Stack journey, do you need a passport?
AI-focused software application developers don’t need a formal carnet de passage to navigate the AI stack, but some sort of destination planner and a bit of navigation guidance along the way would at least be helpful.
“With all the advances in generative AI today, we hear and talk a lot about ‘models’ and the practice of AI modeling software engineering. We see many companies developing prototypes with state-of-the-art models that are very promising and cost-effective. It’s all positive, but it’s not the whole picture. We call that point the ‘false finish line’ for AI projects because many companies get stuck there,” advises Pete Pacent, head of product at Clarifai, an AI workflow orchestration company. “The challenge is to address the entire AI stack to support AI production: orchestrating and managing AI workflows, integrating and managing data, training and inferencing models, protecting intellectual property and sensitive data, etc. Additionally, you need to orchestrate the compute of AI workflows in any environment, including on-premise datacenter deployments.”
While the field is very nascent in nature, the tech industry typically encourages people to look to the use of observation tools and automation features that are implicitly built into the databases and development environments they’re already using. Vector database company Pinecone isn’t exactly marketed as an AI-stacked route map planner, but it says its new Pinecone Connect product is an integration that lets developers manage Pinecone resources directly from another platform via a simple authentication flow.
“To build great AI applications, developers need to navigate the AI stack and leverage different tools like data sources, model providers, etc.,” explains Gibbs Cullen, product marketing lead at Pinecone. “When these tools aren’t directly integrated, developers have to switch between multiple platforms, wasting developer time by leaving workflows/UI for tasks in other environments.

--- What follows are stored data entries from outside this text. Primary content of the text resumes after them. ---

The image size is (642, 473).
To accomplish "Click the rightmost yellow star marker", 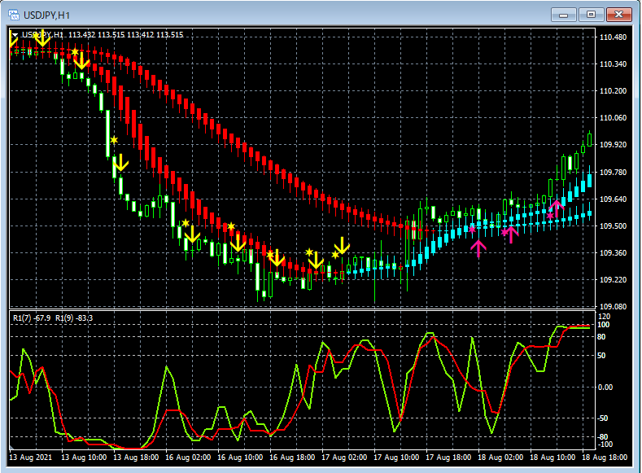I will pos(334,255).
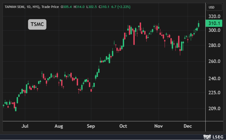Click the Sep label on time axis
The height and width of the screenshot is (140, 226).
click(x=91, y=126)
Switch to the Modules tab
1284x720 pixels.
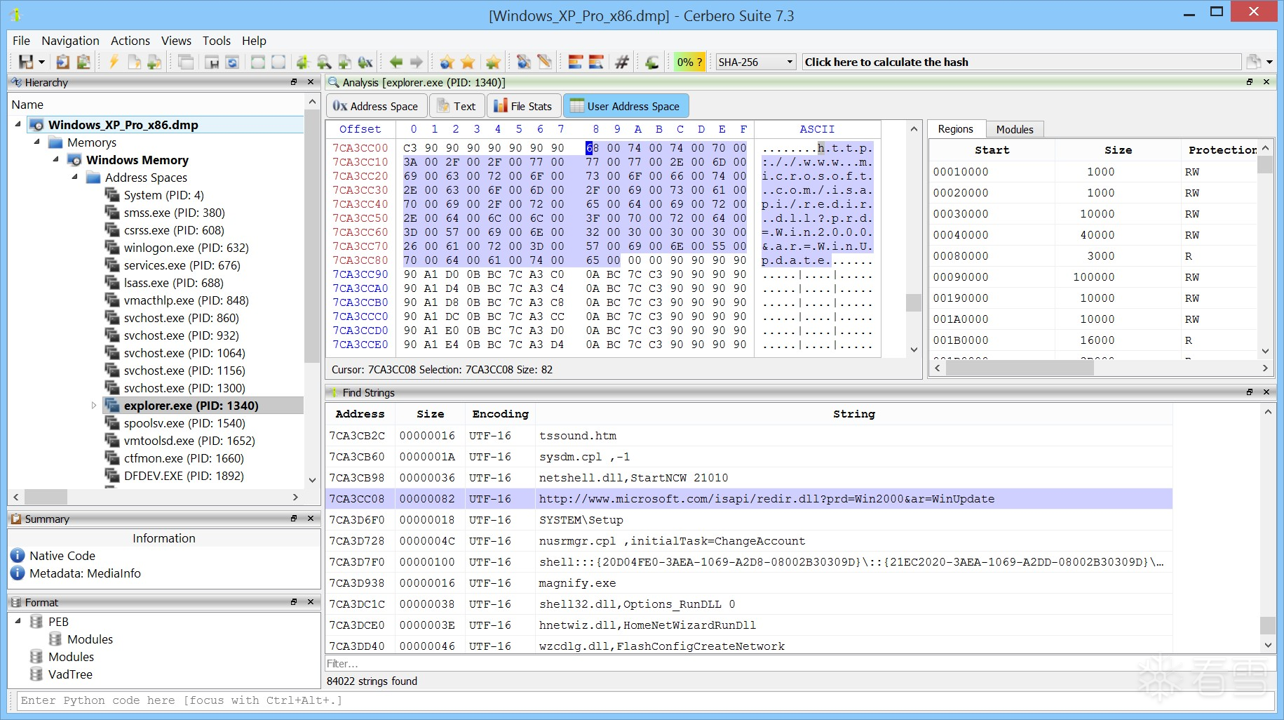point(1014,129)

The company’s partners, including Twilio and Matillion, are already using Pinecone Connect to streamline AI workflows for their users. The promise here is that if you’re an AI developer and want to enable better AI workflows, you can easily set up an integration to the company’s vector database to build knowledgeable AI applications.
Pinecone Connect provides a widget for developers to sign up or log in with Pinecone and select or create an organization and project. It allows developers to instantly generate an Application Programming Interface key. With the plug-and-play Pinecone Connect integration, users have direct access to Pinecone without worrying about the operational burden of pass-through. Developers own their accounts and Pinecone manages the infrastructure.
What is Vector Upsert?
Data productivity cloud Matillion uses Pinecone Connect to allow developers to perform vector upserts (the “upsert” operation writes a vector to a namespace, so that when a new value is upserted to an existing vector ID, the previous value is overwritten) and query functions directly from the platform. With Pinecone Connect, Matillion brings “unmatched simplicity to RAG” with code-free Pinecone integration and dropdown activation, according to the company.
Before we dive deeper, consider that AI stacks are getting longer and broader, and it is logical (and hopeful) time for the IT industry to improve tools for simplification and guidance, abstracting away the complexity that can be effectively automated. What is presented here is just the effort of one data company and one (but significant) partner, so we need broader and deeper connection points, more extended simplification, and (hopefully) more widespread standardization.
When all these forces line up, your AI stack can be buffed into an AI Supertower stack… and to do that, you’ll need some extra maple syrup.